Author(s): Doufas AG, Komatsu R, Orhan-Sungur M, Sengupta P, Wadhwa A, Mascha E, Shafer SL, Sessler DI
Affiliation(s): Department of Anesthesia, Stanford University School of Medicine, 300 Pasteur Drive, H3590, Stanford, CA 94305-5640, USA. firstname.lastname@example.org
Publication date & source: 2009-10, Anesth Analg., 109(4):1097-104.
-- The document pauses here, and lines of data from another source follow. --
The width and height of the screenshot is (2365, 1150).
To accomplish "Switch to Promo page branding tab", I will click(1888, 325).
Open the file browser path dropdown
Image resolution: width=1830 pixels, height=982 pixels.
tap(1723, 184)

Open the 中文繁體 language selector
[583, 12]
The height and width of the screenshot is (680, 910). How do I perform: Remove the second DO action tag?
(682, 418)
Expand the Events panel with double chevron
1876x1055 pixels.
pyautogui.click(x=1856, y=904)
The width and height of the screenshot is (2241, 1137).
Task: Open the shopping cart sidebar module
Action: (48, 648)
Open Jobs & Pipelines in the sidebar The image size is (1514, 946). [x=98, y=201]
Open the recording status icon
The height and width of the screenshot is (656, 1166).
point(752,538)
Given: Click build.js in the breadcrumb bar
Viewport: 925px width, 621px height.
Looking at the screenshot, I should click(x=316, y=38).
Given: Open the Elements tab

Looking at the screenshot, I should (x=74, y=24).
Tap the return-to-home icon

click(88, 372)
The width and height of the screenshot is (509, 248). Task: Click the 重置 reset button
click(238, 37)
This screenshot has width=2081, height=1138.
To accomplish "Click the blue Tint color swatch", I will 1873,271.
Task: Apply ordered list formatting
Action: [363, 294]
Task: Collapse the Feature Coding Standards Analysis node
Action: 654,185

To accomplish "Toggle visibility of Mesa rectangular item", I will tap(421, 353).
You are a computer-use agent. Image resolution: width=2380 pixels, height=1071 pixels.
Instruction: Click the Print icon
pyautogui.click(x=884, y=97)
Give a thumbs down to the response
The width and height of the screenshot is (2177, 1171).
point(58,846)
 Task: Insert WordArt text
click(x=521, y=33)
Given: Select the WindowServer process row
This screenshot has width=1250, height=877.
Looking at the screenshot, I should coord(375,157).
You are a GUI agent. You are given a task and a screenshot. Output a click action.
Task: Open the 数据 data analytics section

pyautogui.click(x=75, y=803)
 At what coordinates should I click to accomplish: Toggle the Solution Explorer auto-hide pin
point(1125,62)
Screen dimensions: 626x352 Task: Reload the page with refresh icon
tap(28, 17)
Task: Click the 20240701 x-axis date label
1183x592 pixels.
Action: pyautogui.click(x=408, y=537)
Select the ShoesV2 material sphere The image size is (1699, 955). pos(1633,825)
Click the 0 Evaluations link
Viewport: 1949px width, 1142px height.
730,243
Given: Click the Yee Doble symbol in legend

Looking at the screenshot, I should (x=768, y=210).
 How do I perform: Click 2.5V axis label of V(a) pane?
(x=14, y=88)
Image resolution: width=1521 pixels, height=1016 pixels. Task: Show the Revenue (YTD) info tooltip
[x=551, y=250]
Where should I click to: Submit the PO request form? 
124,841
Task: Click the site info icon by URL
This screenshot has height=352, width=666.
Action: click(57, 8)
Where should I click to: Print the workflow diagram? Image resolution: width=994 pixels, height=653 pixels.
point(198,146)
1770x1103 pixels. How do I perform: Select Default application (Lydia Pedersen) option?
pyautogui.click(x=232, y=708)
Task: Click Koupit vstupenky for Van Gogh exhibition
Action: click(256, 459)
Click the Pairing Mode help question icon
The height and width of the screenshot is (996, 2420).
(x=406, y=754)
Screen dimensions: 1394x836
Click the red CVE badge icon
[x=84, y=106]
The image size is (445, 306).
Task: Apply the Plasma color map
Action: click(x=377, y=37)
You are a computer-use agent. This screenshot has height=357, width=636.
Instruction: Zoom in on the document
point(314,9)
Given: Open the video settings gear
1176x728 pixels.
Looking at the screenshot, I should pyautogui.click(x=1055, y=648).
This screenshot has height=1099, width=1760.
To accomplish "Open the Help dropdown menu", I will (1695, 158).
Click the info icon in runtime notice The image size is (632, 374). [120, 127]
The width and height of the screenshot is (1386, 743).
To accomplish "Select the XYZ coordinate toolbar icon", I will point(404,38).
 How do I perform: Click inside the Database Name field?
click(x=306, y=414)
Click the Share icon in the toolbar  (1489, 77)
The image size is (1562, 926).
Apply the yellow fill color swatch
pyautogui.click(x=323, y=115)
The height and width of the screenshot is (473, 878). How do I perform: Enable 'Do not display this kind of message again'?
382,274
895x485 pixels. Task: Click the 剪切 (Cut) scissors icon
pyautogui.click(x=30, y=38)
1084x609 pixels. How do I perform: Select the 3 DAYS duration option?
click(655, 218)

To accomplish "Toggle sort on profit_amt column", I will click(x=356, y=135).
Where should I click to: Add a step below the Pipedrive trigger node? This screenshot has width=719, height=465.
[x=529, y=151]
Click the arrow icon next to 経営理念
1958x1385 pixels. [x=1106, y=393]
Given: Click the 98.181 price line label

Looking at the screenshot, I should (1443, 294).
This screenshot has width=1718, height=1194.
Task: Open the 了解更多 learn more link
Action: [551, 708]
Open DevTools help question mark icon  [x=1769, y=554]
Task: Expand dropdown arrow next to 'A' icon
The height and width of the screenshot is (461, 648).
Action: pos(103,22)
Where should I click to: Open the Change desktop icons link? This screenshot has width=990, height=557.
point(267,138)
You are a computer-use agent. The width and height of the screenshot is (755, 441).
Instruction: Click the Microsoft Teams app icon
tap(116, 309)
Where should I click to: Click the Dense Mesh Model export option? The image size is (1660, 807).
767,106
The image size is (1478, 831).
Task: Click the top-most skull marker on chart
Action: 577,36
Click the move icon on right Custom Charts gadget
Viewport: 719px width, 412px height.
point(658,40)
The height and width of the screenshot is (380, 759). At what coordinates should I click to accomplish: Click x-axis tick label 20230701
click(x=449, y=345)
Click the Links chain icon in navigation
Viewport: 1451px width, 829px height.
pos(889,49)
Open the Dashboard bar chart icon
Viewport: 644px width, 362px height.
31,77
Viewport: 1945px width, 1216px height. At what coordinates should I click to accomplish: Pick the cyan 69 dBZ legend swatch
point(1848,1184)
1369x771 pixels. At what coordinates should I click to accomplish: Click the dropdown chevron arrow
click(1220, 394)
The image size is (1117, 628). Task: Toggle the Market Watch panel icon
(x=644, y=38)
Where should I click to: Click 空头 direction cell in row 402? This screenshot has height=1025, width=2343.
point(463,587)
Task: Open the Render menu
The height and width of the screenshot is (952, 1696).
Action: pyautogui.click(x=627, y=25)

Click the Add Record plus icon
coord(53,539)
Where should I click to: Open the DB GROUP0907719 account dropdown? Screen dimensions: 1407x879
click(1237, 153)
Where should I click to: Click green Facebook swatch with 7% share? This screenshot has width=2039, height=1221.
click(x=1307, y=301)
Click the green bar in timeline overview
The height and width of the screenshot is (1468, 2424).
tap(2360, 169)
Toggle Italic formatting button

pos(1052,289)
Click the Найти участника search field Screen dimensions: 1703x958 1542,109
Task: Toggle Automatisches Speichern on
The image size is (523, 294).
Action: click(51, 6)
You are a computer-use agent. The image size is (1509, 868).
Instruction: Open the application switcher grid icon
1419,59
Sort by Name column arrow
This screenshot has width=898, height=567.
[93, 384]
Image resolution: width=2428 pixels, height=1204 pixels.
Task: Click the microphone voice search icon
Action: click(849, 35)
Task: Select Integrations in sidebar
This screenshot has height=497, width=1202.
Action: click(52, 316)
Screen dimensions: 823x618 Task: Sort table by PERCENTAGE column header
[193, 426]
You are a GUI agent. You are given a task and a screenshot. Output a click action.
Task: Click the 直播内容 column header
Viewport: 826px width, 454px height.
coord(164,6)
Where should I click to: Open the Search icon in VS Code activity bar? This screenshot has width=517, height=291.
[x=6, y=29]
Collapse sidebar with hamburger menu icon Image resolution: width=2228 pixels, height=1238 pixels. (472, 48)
Publication type: Comparative Study; Randomized Controlled Trial; Research Support, Non-U.S. Gov't
BACKGROUND: Anesthesia-induced immobility and cortical suppression are governed by anatomically separate, but interacting, areas of the central nervous system. Consequently, larger volatile anesthetic concentrations are required to suppress cortical activation than to abolish movement in response to noxious stimulation. We examined the effect of decreased afferent input, as produced by neuromuscular block (NMB), on immobility and cortical activation, as measured by bispectral index (BIS) of the electrocardiogram, in the presence of noxious stimulation during approximately minimum alveolar concentrations (MACs) of desflurane anesthesia. METHODS: The effect of NMB on the median effective end-tidal concentration of desflurane (EtDes(50), or MAC(tetanus)) for immobility was estimated using the up-and-down method and isolated forearm technique in 24 healthy volunteers. Each volunteer sequentially received saline, mivacurium, and succinylcholine in a randomized order, while EtDes concentration during each of the treatments was determined based on the movement response of the previous volunteer on the same treatment. Nonlinear mixed-effects modeling was used to evaluate the effect of NMB on BIS versus EtDes concentration relationship at baseline and after noxious stimulation, while the frontal electromyogram (EMG(BIS)) effect on BIS was also modeled as a covariate. Cardiovascular responses to noxious stimulation were compared across treatments. RESULTS: Succinylcholine and mivacurium significantly reduced MAC(tetanus) (95% confidence interval) from 5.00% (4.85%-5.13%), during saline, to 4.05% (3.81%-4.29%) and 3.84% (3.60%-4.08%), respectively. Noxious stimulation significantly, although minimally, increased BIS response during all treatments. Succinylcholine increased BIS independently of an effect on EMG(BIS). Succinylcholine administration increased cardiovascular activity. Interestingly, although cardiovascular reaction to the noxious event was ablated by mivacurium, cortical response, as determined by BIS, was retained. CONCLUSIONS: Both succinylcholine and mivacurium enhanced immobility during near-MAC anesthesia. All treatments were associated with a small, although significant, BIS increase in response to noxious stimulation, whereas succinylcholine increased BIS independently of noxious stimulation or EMG(BIS). Mivacurium suppressed autonomic response to a noxious event.